WHAT IS EXPECTED
Reproduce the text of every record below word for word, leaving out the pictures.

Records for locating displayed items
==============================
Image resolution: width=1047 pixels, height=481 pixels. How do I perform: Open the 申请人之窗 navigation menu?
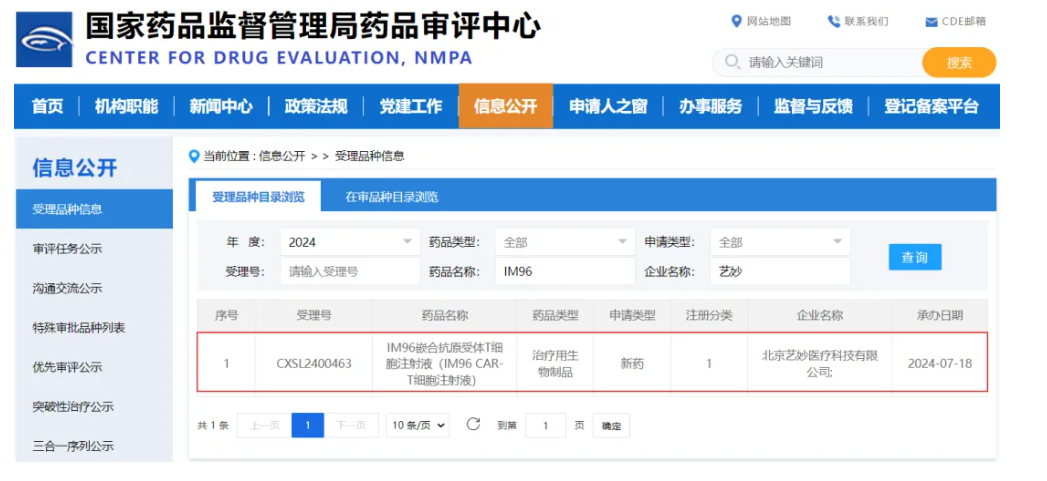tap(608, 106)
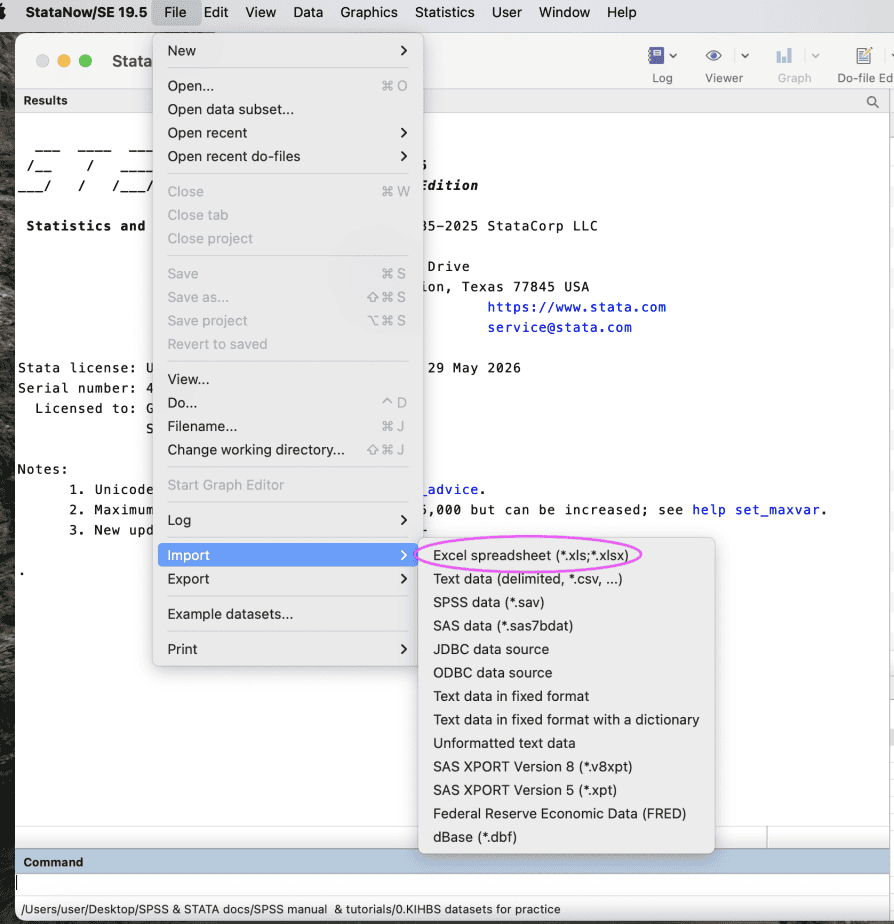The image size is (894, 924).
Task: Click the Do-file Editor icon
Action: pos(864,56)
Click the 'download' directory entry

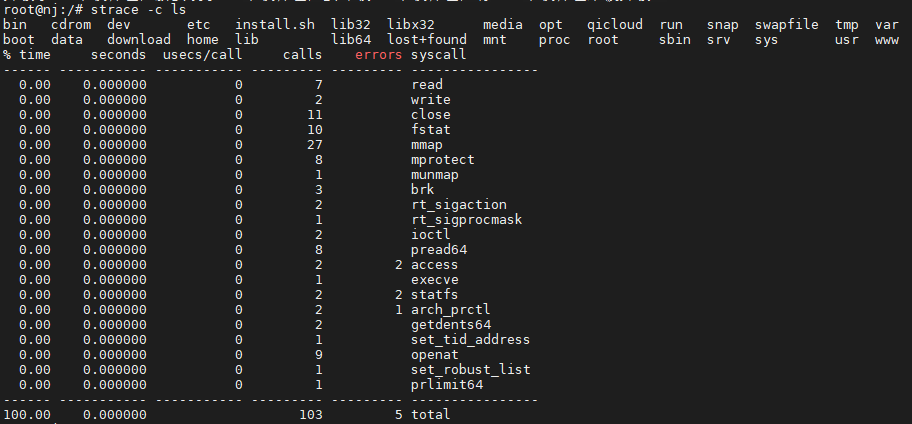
==============================
FINAL RESULT
Image resolution: width=1047 pixels, height=481 pixels. How do I perform: Open the 申请人之窗 navigation menu?
tap(608, 106)
The image size is (894, 924).
Task: Click the Do-file Editor icon
Action: pos(864,56)
Click the 'download' directory entry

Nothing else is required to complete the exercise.